ダニ(ハウスダスト)およびスギ花粉症の舌下免疫療法

ミティキュアという薬を使用する舌下免疫療法は、ハウスダストの主成分であるダニによるアレルギーの症状を長期に渡り改善するための大変優れた治療法であり、2015年から保険適応となりました。又スギ花粉に対するシダキュアという舌下免疫療法もあります。これらの治療を続けるにはかなりの根気が必要であり、副作用が出る可能性もあることから服用の仕方を十分理解し、守って頂く必要があります。治療で十分な効果を得て、それを持続させるためには、ミティキュアやシダキュアという錠剤を舌の下に1分間保持する治療をほぼ毎日、2~3年間継続しなければなりません。また治療期間中は1か月に1回の受診が必要となります。ミティキュアでは治療開始後3か月位で効果が見られることも多いのですが、1年位続けた後に効果が出ることもあるようです。シダキュアの前のモデルであるシダトレンという薬を用いた舌下免疫療法では全国的な治療成績が報告されており、治療開始後3年目に花粉症の薬を必要としなくなった著効例が15%、薬は必要ではあるものの確実な効果が見られた有効例が60%、全くの無効例は10%のみという結果で、有効以上が75%と大変有効性の高い治療法であることが実証されております。ダニアレルギーの舌下免疫療法についてもこれに近い有効性が期待できます。ミティキュアやシダキュアはそれぞれダニ・スギ花粉のエキスを希釈したものであり、これをダニ・スギ花粉アレルギーのある人に少しずつ投与して症状が出にくい状態にするものですから、理論的にはアナフィラキシーショックなどの重篤な副作用が出る可能性があります(その頻度は現在までのところ抗生物質などと同程度のようです)。

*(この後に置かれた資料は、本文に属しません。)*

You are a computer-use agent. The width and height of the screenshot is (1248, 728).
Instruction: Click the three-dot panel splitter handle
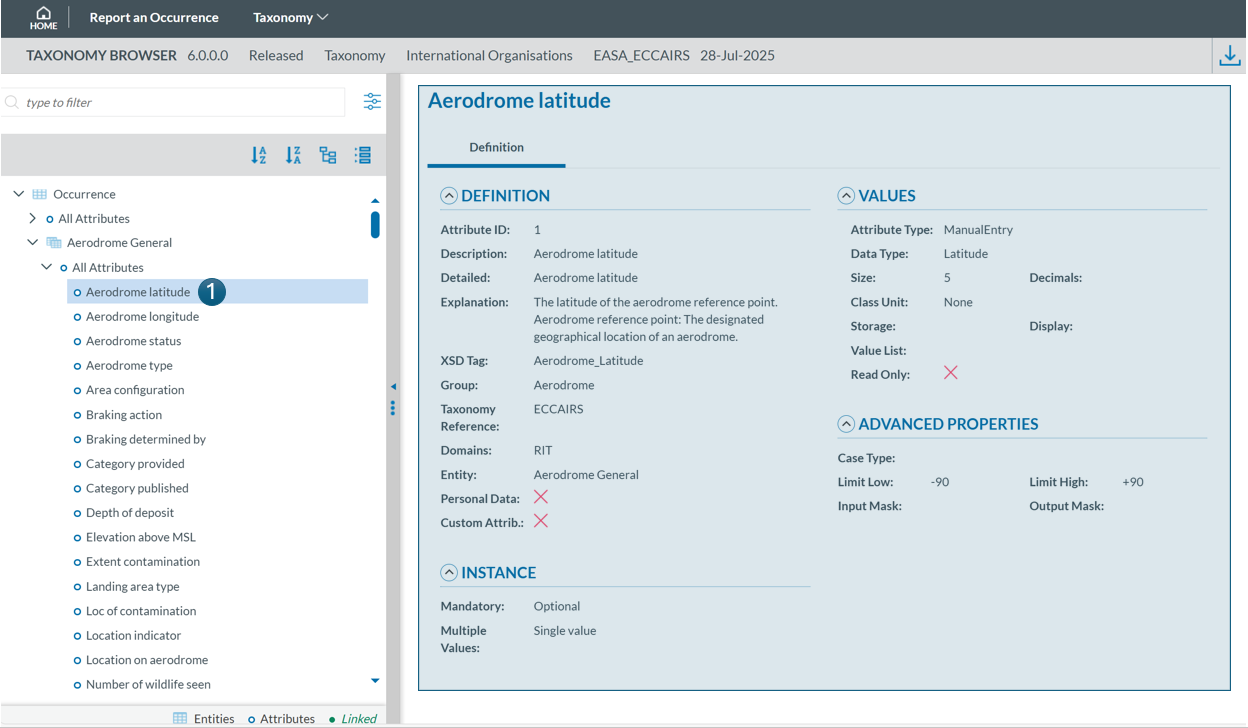[393, 408]
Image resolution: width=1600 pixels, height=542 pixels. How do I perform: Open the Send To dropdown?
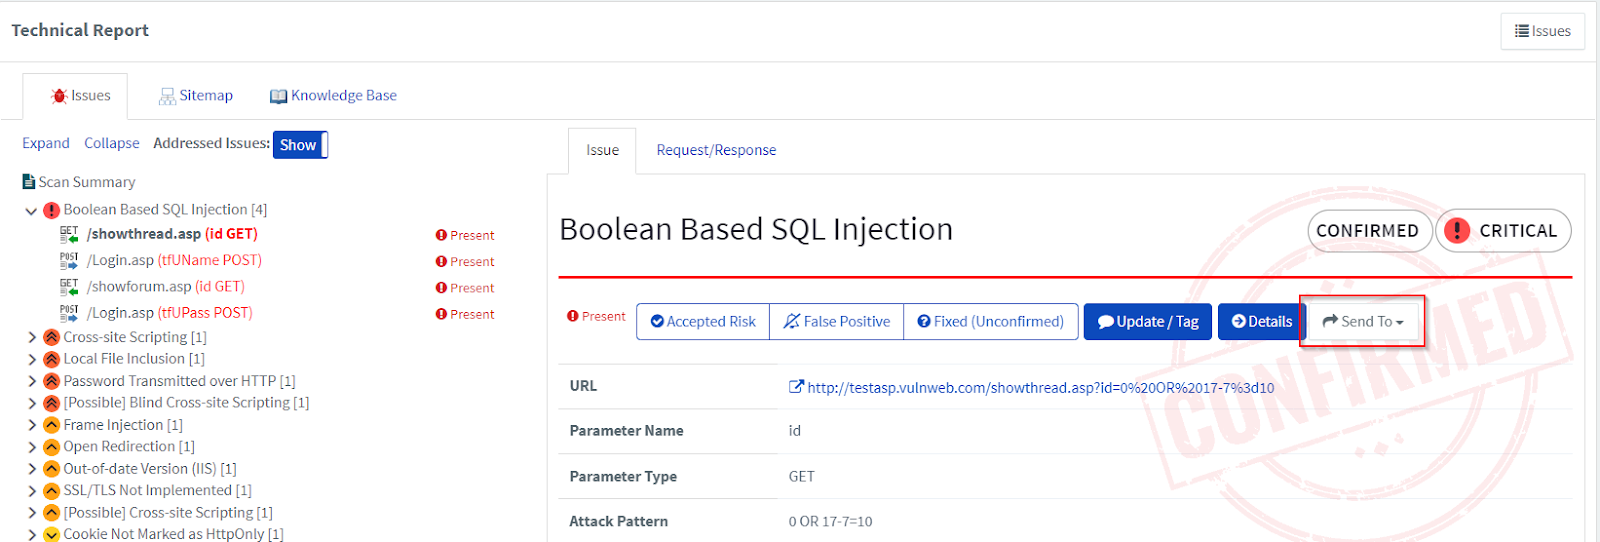[x=1363, y=322]
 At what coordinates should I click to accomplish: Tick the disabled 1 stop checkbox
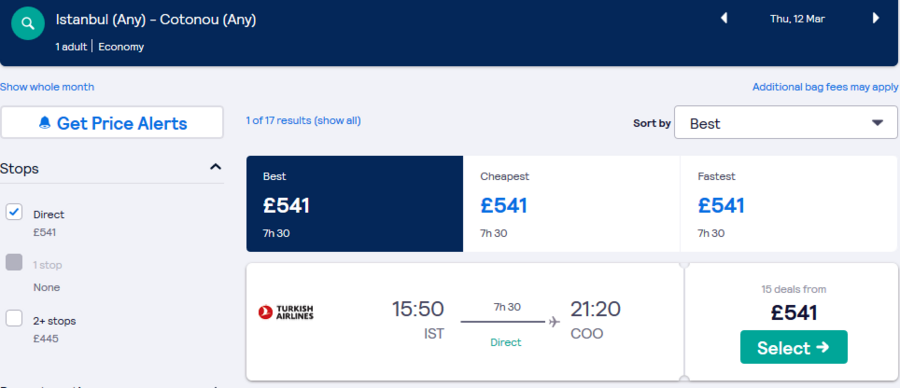pyautogui.click(x=14, y=263)
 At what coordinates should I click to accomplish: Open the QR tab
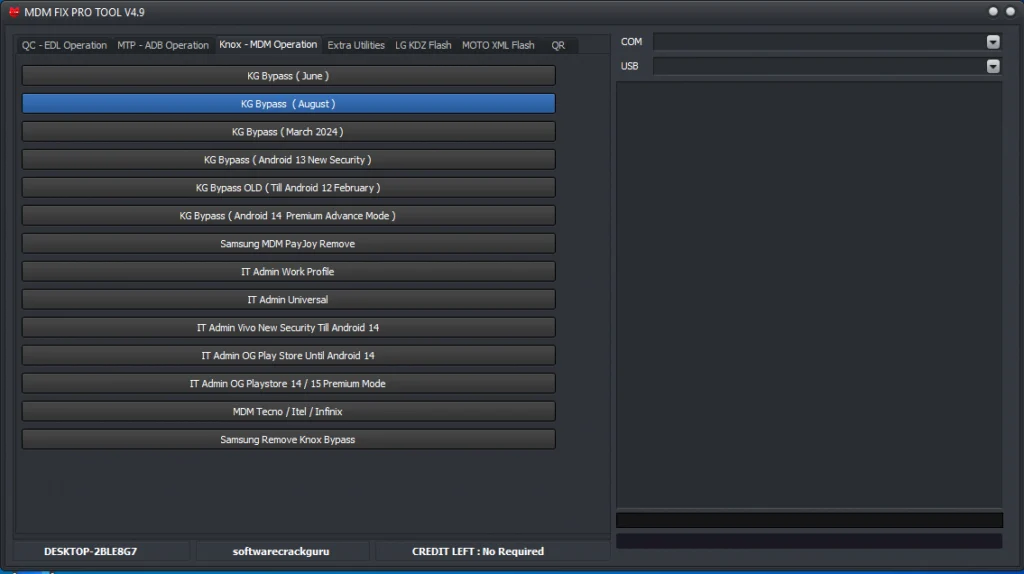(558, 45)
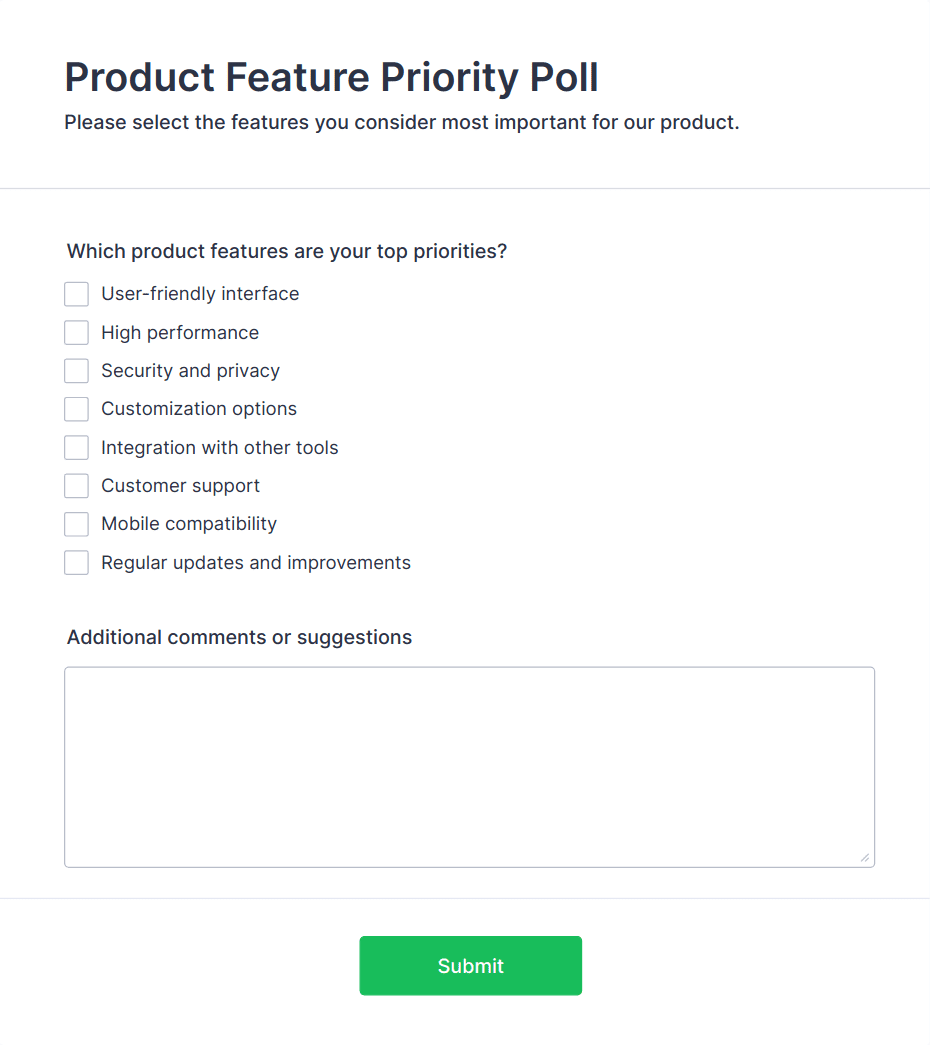Click the "User-friendly interface" label text
930x1045 pixels.
pos(200,294)
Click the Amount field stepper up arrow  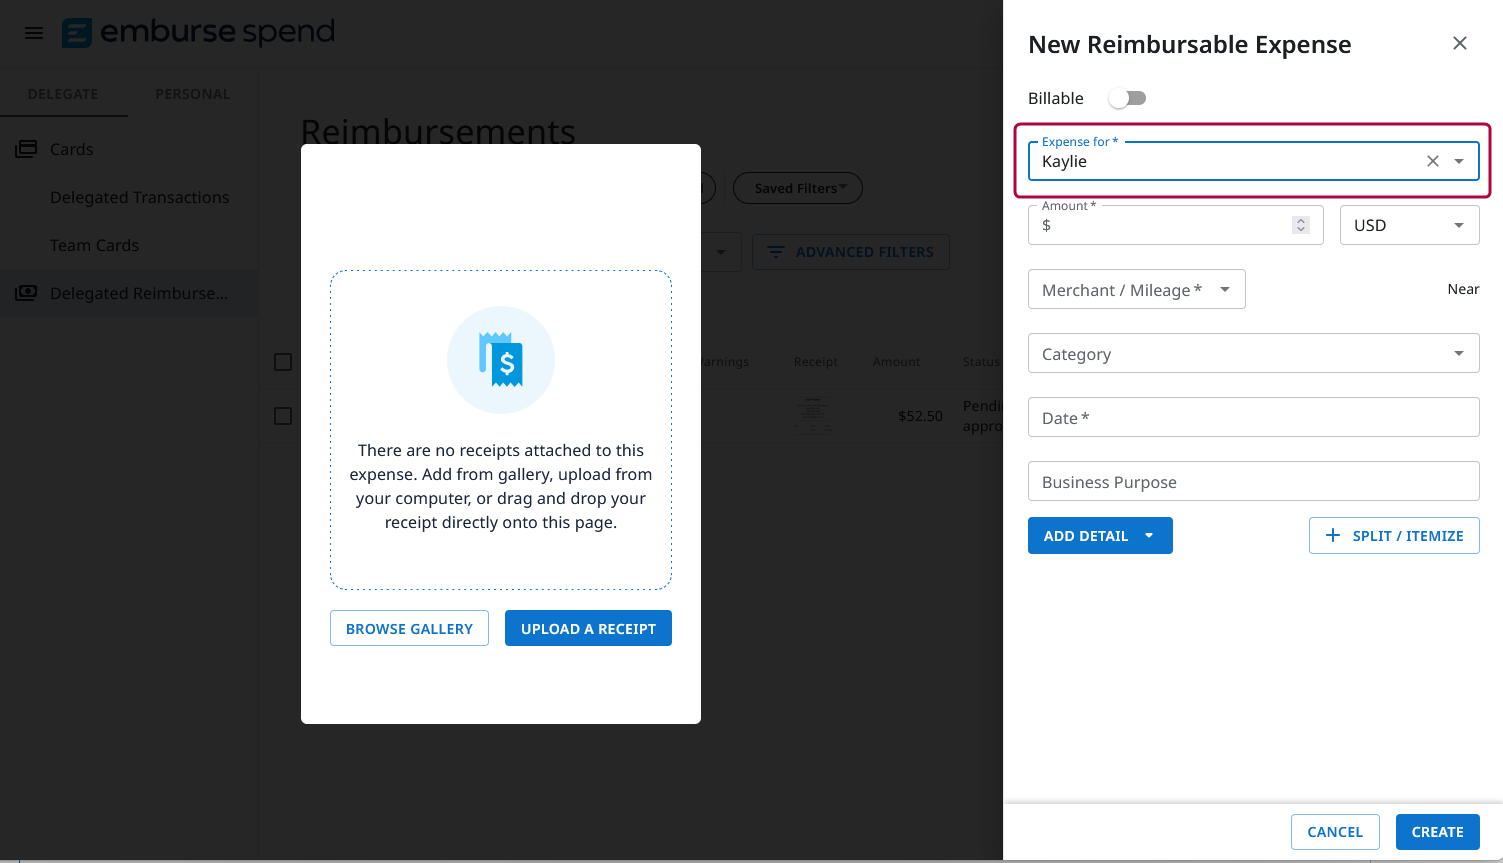(x=1300, y=219)
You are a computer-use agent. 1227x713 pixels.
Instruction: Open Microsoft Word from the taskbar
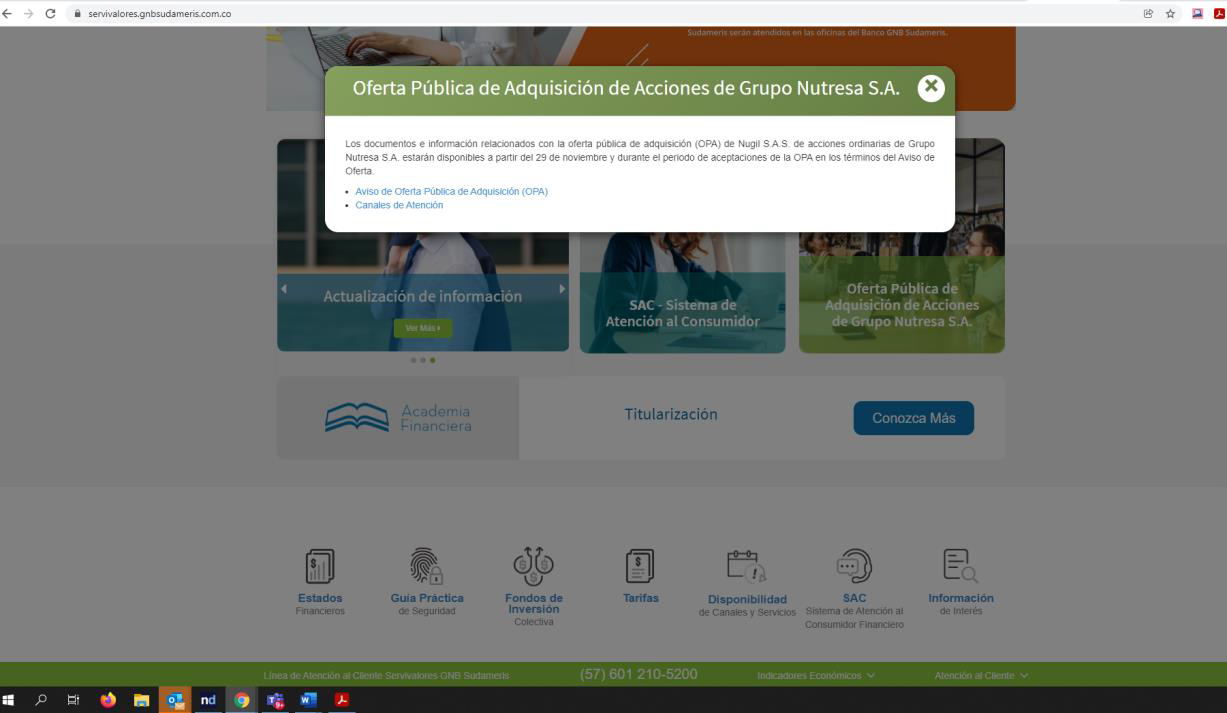(x=308, y=700)
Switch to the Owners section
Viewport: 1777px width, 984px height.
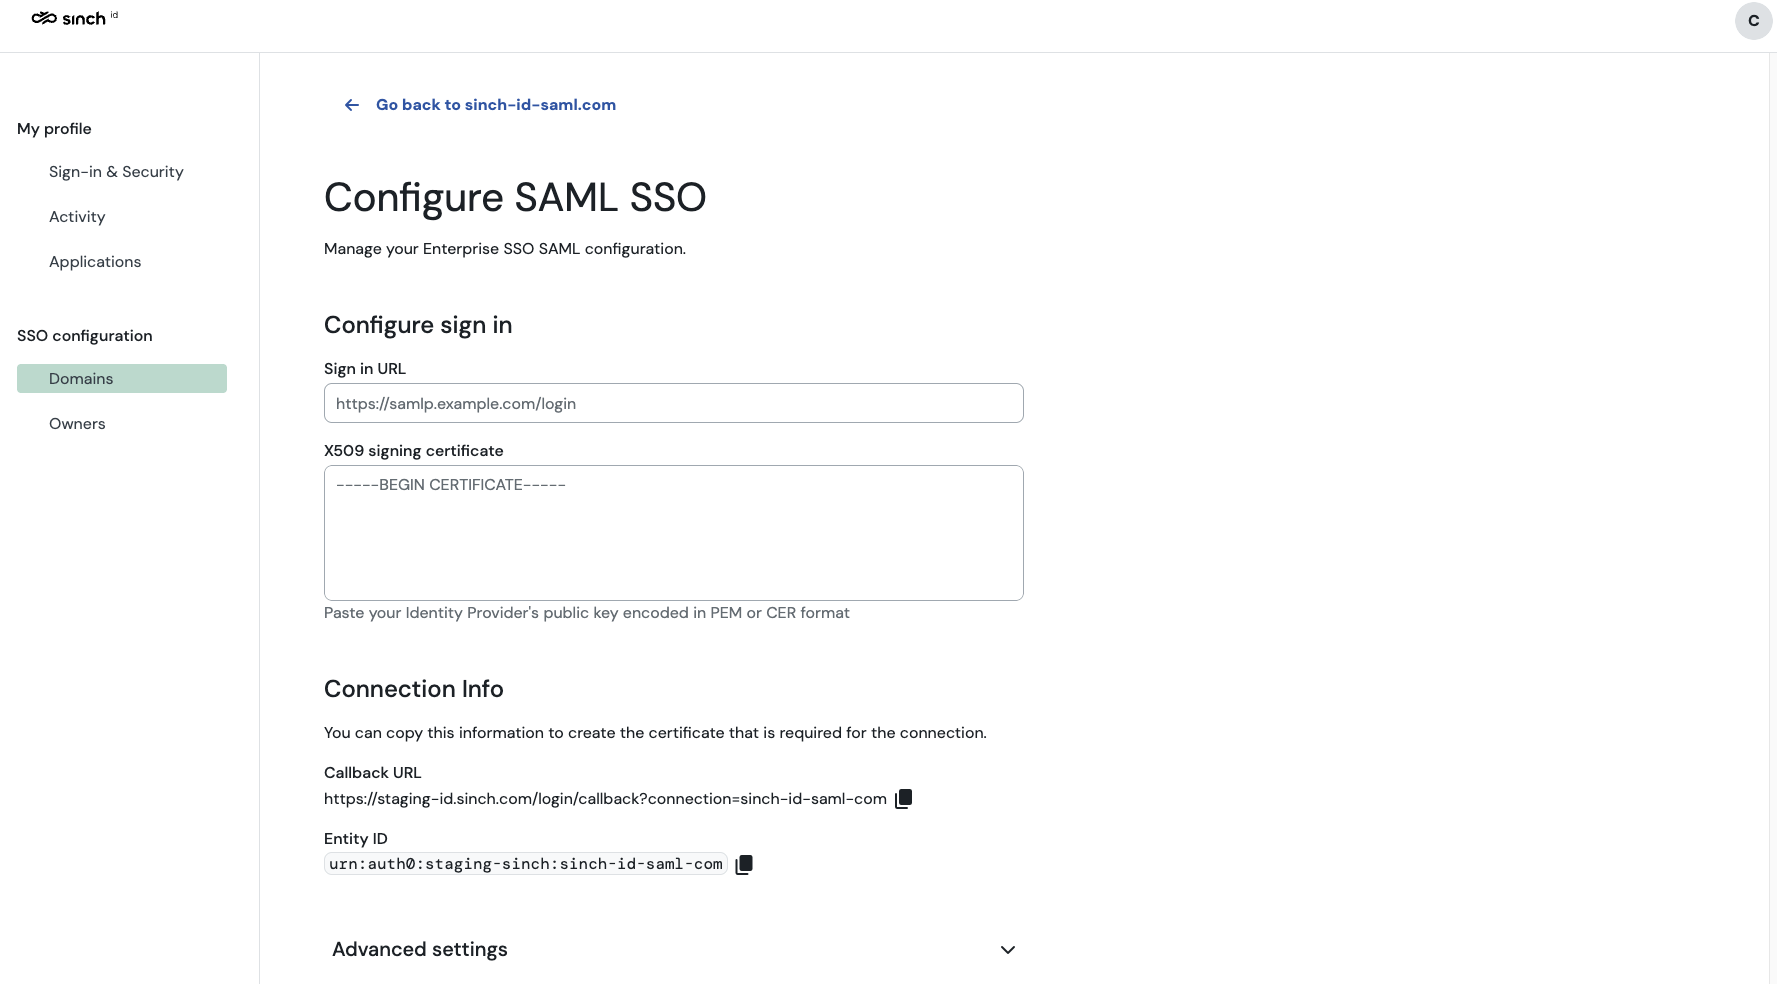(77, 424)
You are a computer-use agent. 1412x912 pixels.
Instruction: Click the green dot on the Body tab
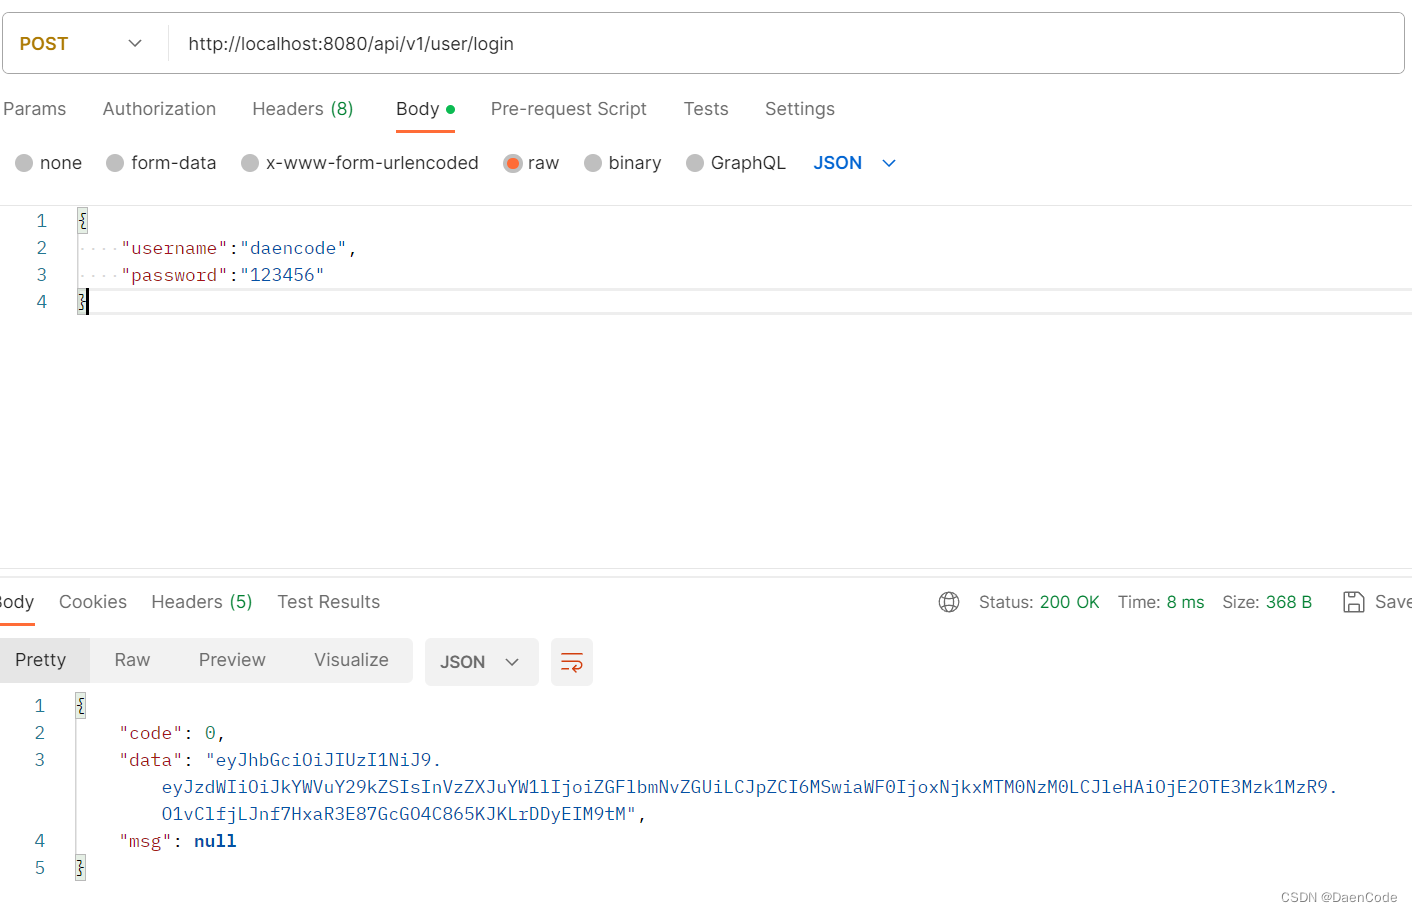pyautogui.click(x=448, y=107)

また治療開始後に重篤な副作用に発展する可能性が見られた場合は、止む無く治療を中止しなければなりません。また喘息発作、アトピー性皮膚炎、口腔アレルギーの強い方や心臓疾患、肺疾患、免疫疾患、高血圧のある方、高齢者の方は副作用が重篤になりやすく、副作用が出た場合の治療が困難であるなどの理由で舌下免疫療法は行えません。またダニ・スギ花粉以外のアレルギーには効果がありませんので、ミティキュア・シダキュアの舌下免疫療法は、血液検査などでダニ・スギ花粉アレルギーが確認できた方が対象となります。しかも上記のような副作用の可能性が少ないと判断される必要があります。
 このように舌下免疫療法はすべての患者様に行える治療法ではありませんが、多くのアレルギー性鼻炎の患者様については、医師がその方の症状の種類や程度に応じた内服薬の組み合わせと点鼻薬を選択し、症状の強い時のための頓服薬と共に処方することで日常生活に支障のない程度まで改善できます(現在当院では抗アレルギー剤については特徴を持った10種類以上の製剤を使い分けており、患者様ごとに最も相応しいお薬を選択しております)。適当な内服薬、点鼻薬を選択しても効果が不十分であった方や、投薬を止めるとすぐに元に戻ってしまう患者様などについては、アレルギー性鼻炎のためのレーザー治療という方法があります。レーザー治療は鼻の中の腫れをひかせる効果が優れており、鼻づまりに対する有効性は90%以上です。鼻水、くしゃみ、痒みにもかなりの効果があり、内服薬と併用することでこれらの症状も著しく軽減し、薬の服用を暫く休むことが出来る方も多数おられます。(別紙説明書あり)。しかし根本的にアレルギー症状の起きにくい体質を維持できる可能性があるのは、やはり舌下免疫療法です。上記の内容をご理解の上ご検討いただき、ご希望の患者様は医師にお伝えください。